Micron Ships World's Most Advanced DRAM Technology With 1-Beta Node

Micron Technology, Inc., announced today that it is shipping qualification samples of its 1β (1-beta) DRAM technology to select smartphone manufacturers and chipset partners and has achieved mass production readiness with the world's most advanced DRAM technology node. The company is debuting its next generation of process technology on its low-power double data rate 5X (LPDDR5X) mobile memory, delivering top speed grades of 8.5 gigabits (Gb) per second. The node delivers significant gains across performance, bit density and power efficiency that will have sweeping market benefits. Beyond mobile, 1β delivers the low-latency, low-power, high-performance DRAM that is essential to support highly responsive applications, real-time services, personalization and contextualization of experiences, from intelligent vehicles to data centers.

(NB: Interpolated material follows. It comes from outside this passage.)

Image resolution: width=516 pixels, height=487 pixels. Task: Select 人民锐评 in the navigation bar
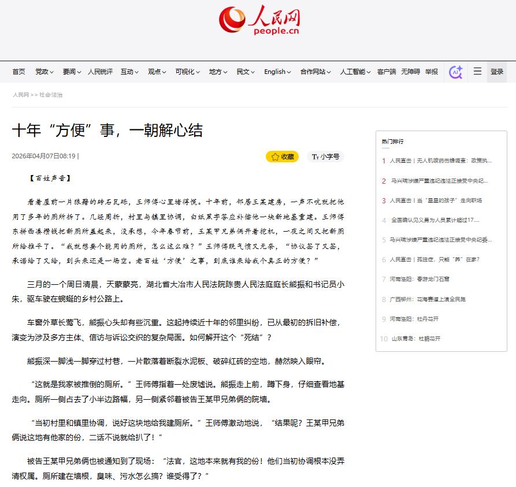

The world's most advanced DRAM process node, 1β represents an advancement of the company's market leadership cemented with the volume shipment of 1α (1-alpha) in 2021. The node delivers around a 15% power efficiency improvement and more than a 35% bit density improvement with a 16Gb per die capacity. "The launch of our 1-beta DRAM signals yet another leap forward for memory innovation, brought to life by our proprietary multi-patterning lithography in combination with leading-edge process technology and advanced materials capabilities," said Scott DeBoer, executive vice president of technology and products at Micron. "In delivering the world's most advanced DRAM technology with more bits per memory wafer than ever before, this node lays the foundation to usher in a new generation of data-rich, intelligent and energy-efficient technologies from the edge to the cloud."
This milestone also follows quickly on the heels of Micron's shipment of the world's first 232-layer NAND in July, architected to drive unprecedented performance and areal density for storage. With these new firsts, Micron continues to set the pace for the market across memory and storage innovations—both made possible by the company's deep roots in cutting-edge research and development (R&D) and manufacturing process technology.

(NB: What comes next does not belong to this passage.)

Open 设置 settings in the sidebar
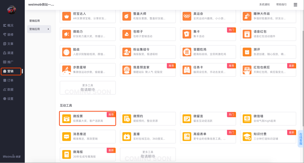The height and width of the screenshot is (163, 304). pos(11,99)
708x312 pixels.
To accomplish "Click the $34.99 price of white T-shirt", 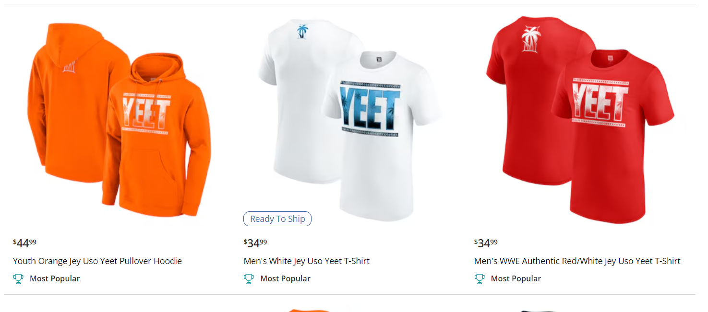I will click(255, 243).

With sampling of LPDDR5X, the mobile ecosystem will be the first to reap the benefits of 1β DRAM's significant gains, which will unlock next-generation mobile innovation and advanced smartphone experiences—all while consuming less power. With 1β's speed and density, high-bandwidth use cases will be responsive and smooth during downloads, launches and simultaneous use of data-hungry 5G and artificial intelligence (AI) applications. Additionally, 1β-based LPDDR5X will not only enhance smartphone camera launch, night mode and portrait mode with speed and clarity, but it will enable shake-free, high-resolution 8K video recording and intuitive in-phone video editing.

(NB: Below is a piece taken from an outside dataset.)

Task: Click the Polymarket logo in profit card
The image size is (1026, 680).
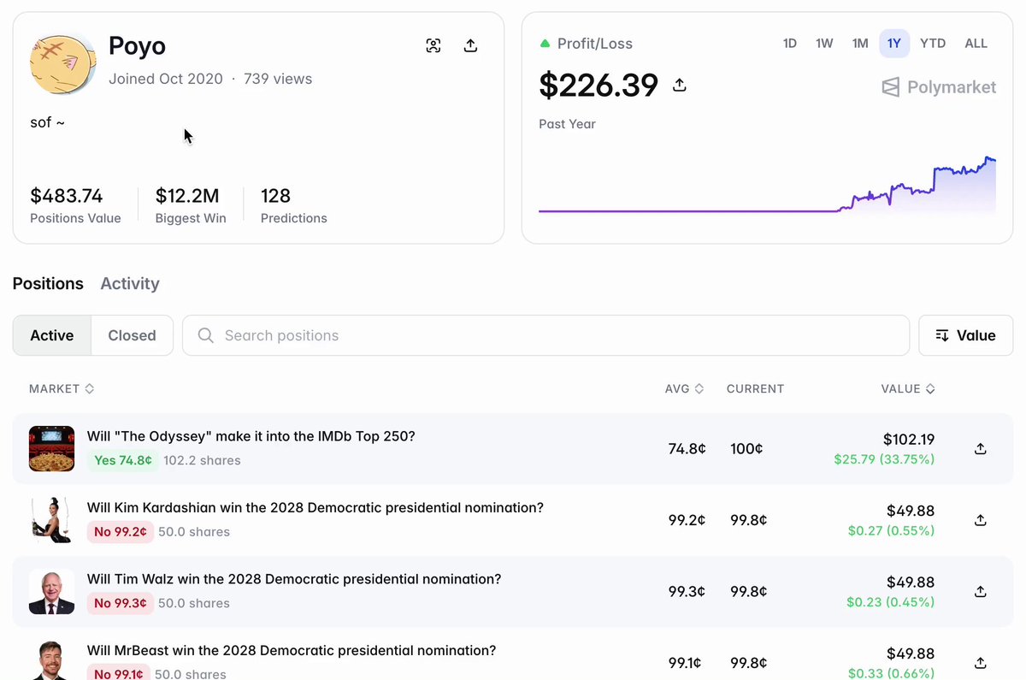Action: [x=939, y=87]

The low power per bit consumption of 1β process technology delivers the most power-efficient memory technology on the market for smartphones yet. This allows smartphone manufacturers to design devices with more efficient battery life—crucial as consumers look to prolong their batteries while using energy-draining, data-intensive apps.

The power savings are also enabled by the implementation of new JEDEC enhanced dynamic voltage and frequency scaling extensions core (eDVFSC) techniques on this 1β-based LPDDR5X. The addition of eDVFSC at a doubled frequency tier of up to 3,200 megabits per second provides improved power savings controls to enable more efficient use of power based off unique end user patterns.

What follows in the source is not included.